Filtra los registros y copia cada línea que contenga la cadena "width". Distingue entre mayúsculas y minúsculas.

'''

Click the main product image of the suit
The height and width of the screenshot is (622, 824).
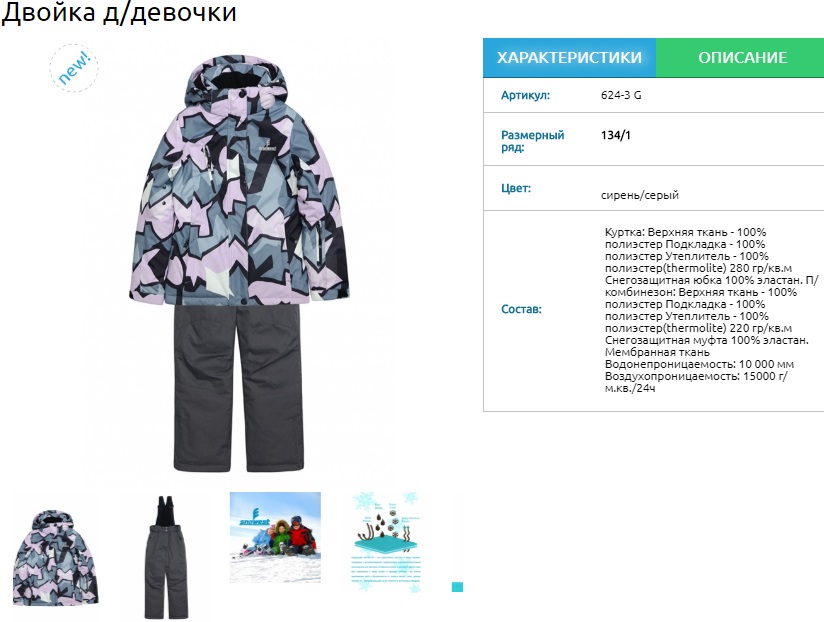[x=239, y=263]
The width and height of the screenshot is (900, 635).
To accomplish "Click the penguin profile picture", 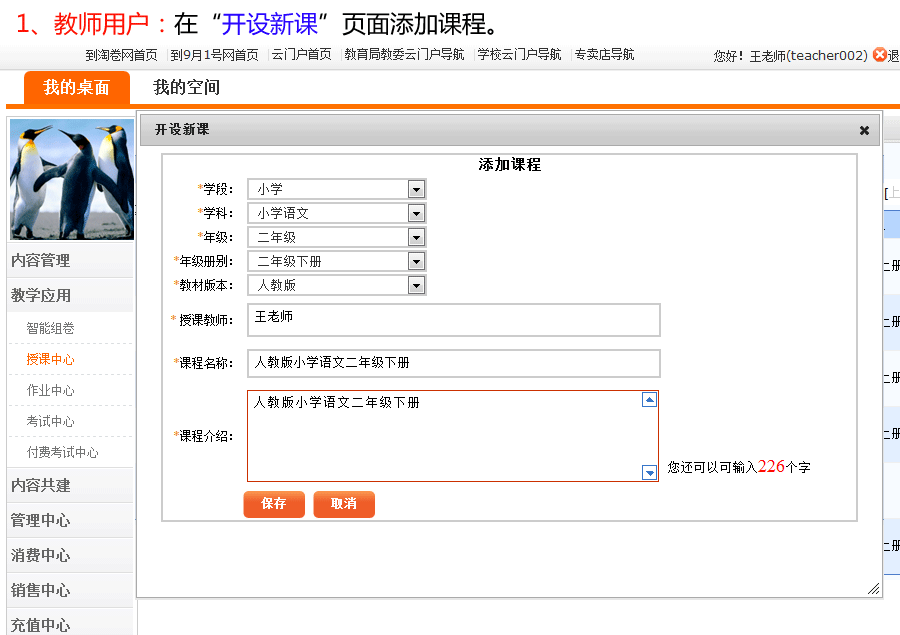I will (71, 180).
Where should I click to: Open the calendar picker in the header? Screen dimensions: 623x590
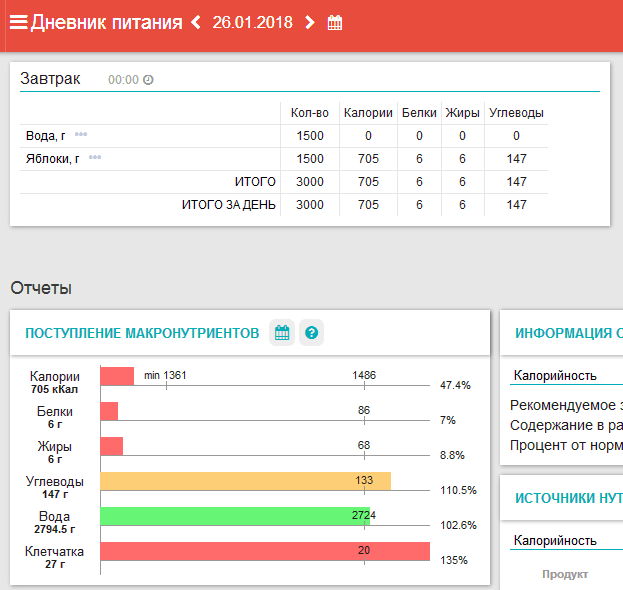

'''

● **La solución**:
The height and width of the screenshot is (622, 824).
The width and height of the screenshot is (900, 635).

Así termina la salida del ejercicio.